Choses secrètes (c) D.R.

Mais plus qu’une volonté d’éducation populaire (revanche sociale du cinéaste issu d’un milieu modeste) ses films font le récit d’une éducation de l’œil. Et la première séquence qui ouvre le film Choses Secrètes condense en sa chair de pellicule argentique toute l’Histoire du cinéma (et donc fatalement de la sexualité) de notre temps. Comme le meurtre, le sexe fut l’absolu du cinéma, dès son origine ; et où l’œil exacerbé par ces deux contrées interdites par la Loi, n’a eu de cesse de vouloir s’ouvrir plus encore.
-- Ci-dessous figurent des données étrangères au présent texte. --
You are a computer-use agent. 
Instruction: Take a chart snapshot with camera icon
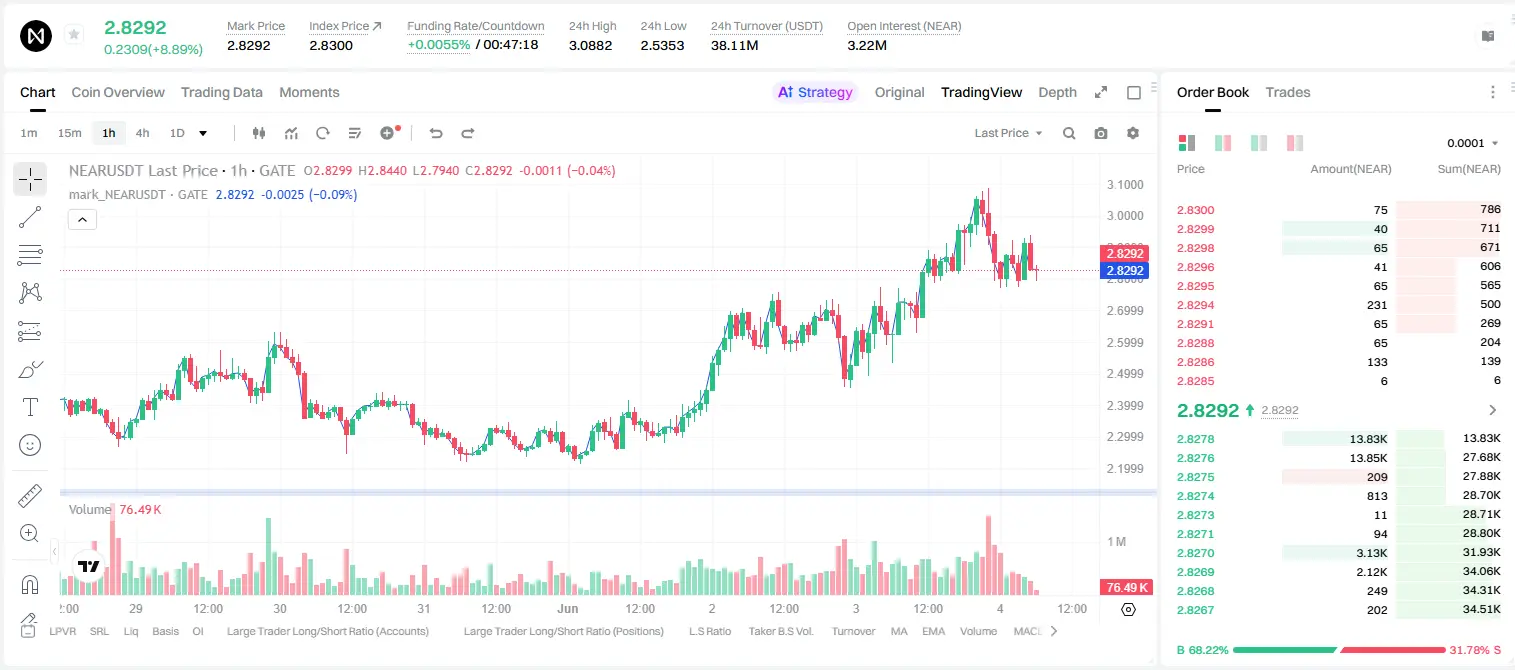tap(1101, 133)
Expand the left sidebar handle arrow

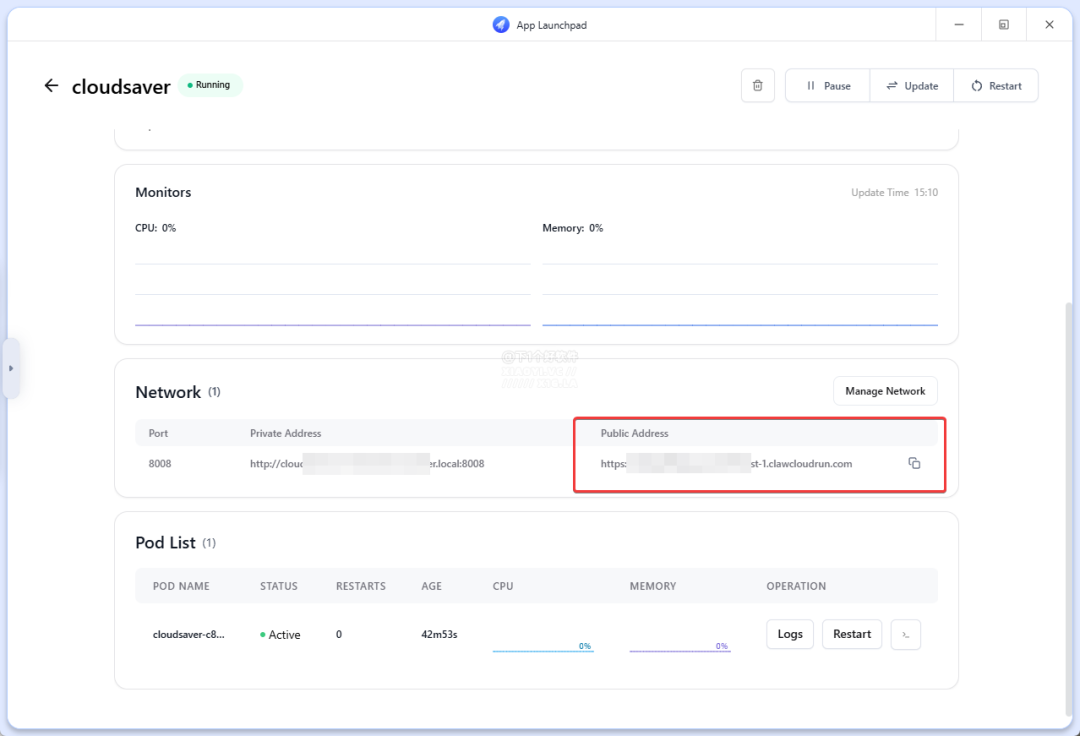[11, 368]
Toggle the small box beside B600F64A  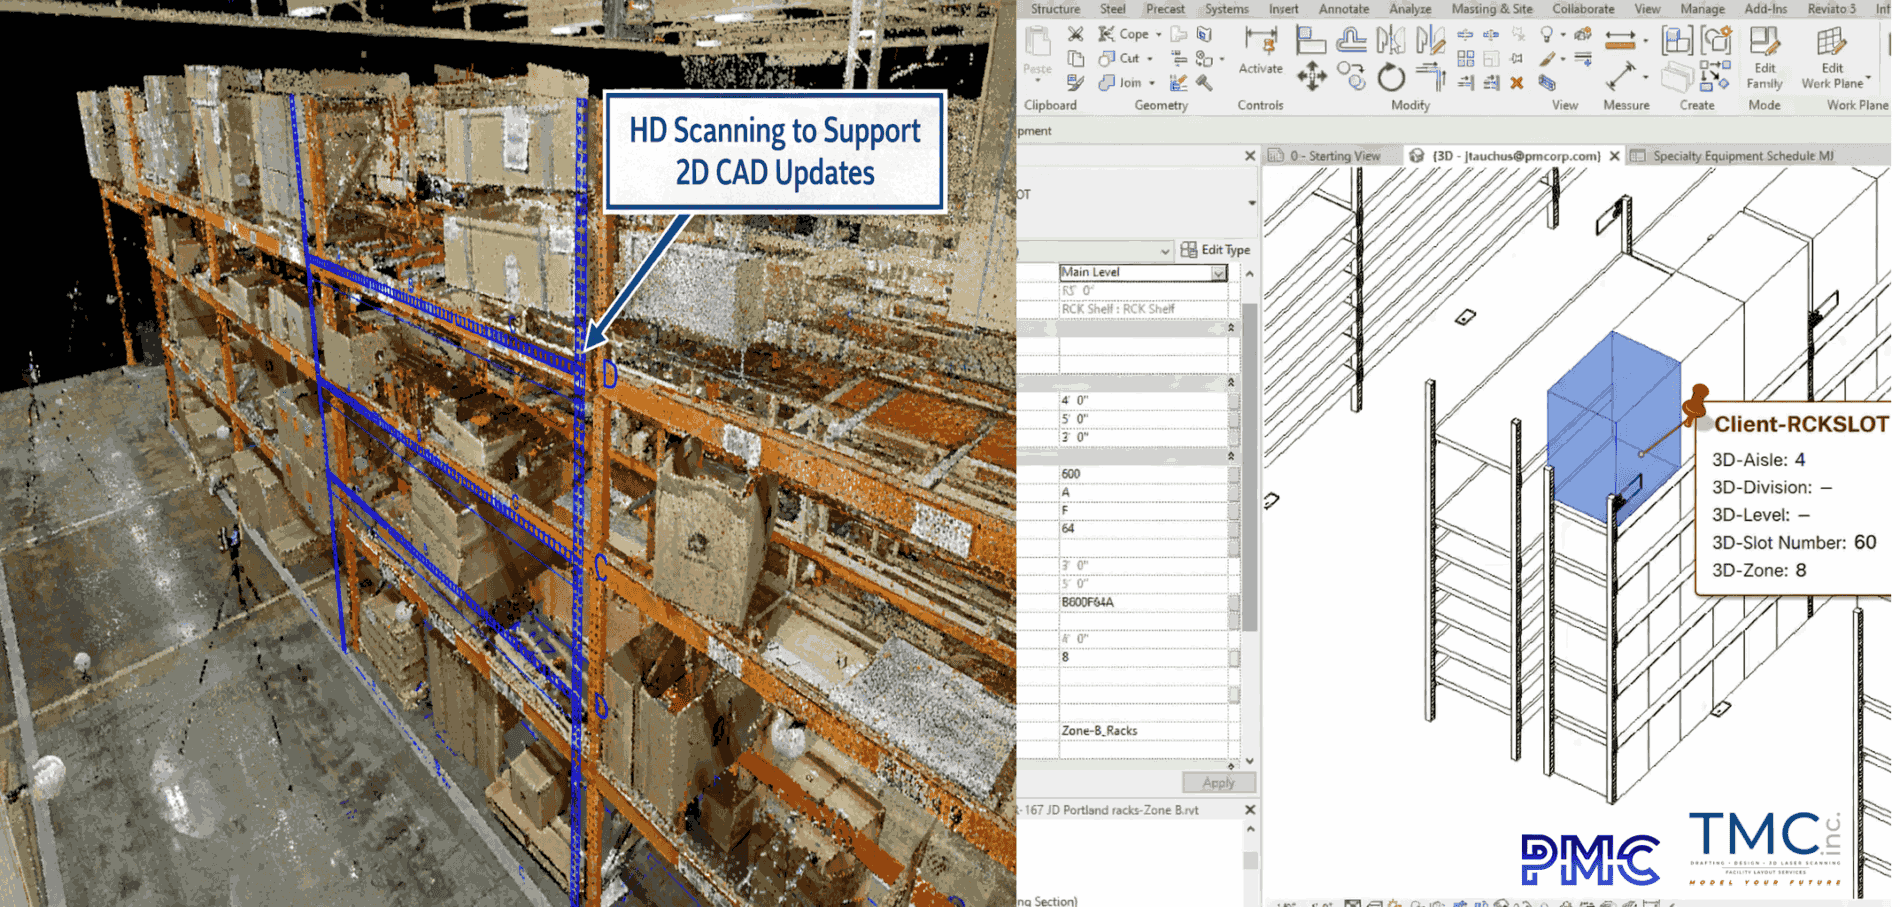pos(1234,603)
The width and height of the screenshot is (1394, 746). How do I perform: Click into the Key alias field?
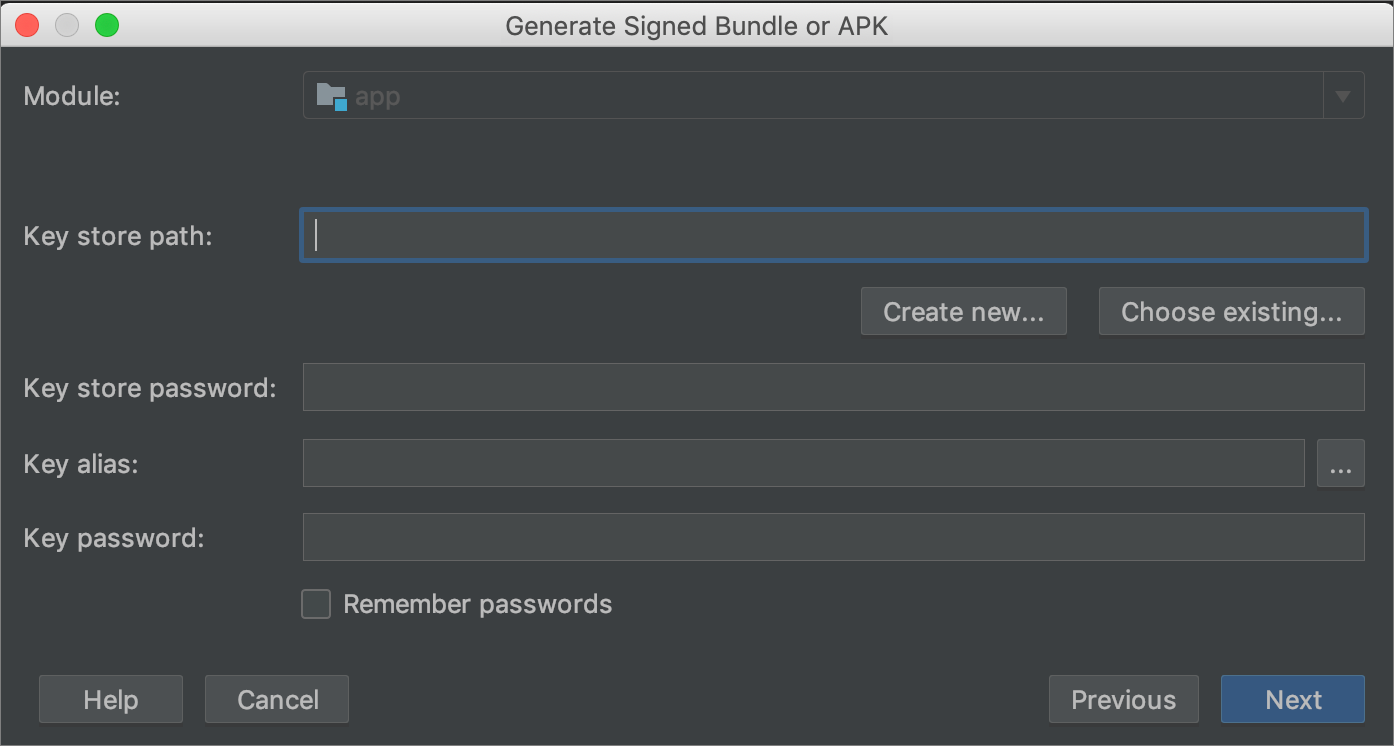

Pour chaque cinéaste, l’enjeu est de rendre captif son spectateur à chaque fois et comme si c’était la première fois. Cette incandescence de la virginité de la vision ne cesse de relancer la question de la représentation. Trivialité d’un réalisme qui fait les délices mornes du tout porno ou esthétisme de la rupture et du choc avec le suspens comme véritable excitation scopique ? Ceci est une pipe nous a apprit Magritte (2). Mais comment rendre à chaque vision la sensation de la première fois ? Changer de pipe à chaque fois ? Reprendre les mêmes et on recommence ? Mais un corps qui baise et / ou (?) qui tue, comment cela se fait-il ? Et qu’est ce que c’est ? Avec le meurtre, Alfred Hitchcock a comme pornographié chaque instance du regard du spectateur. Toujours au bord de vouloir, jusqu’en dans ses peaux, aider le meurtrier de Ray Milland à enserrer ses mains, comme lui, autour du cou diaphane de son épouse Grace Kelly (3), voire anticiper ses gestes parce que c’est si bon de le faire. Désirer s’approcher plus près encore de la jeune fille qui danse sur le balcon, en face du reporter James Steward (4), coincé à tout point de vue sur sa chaise, faire ce que lui ne peut accomplir, impuissante masculinité.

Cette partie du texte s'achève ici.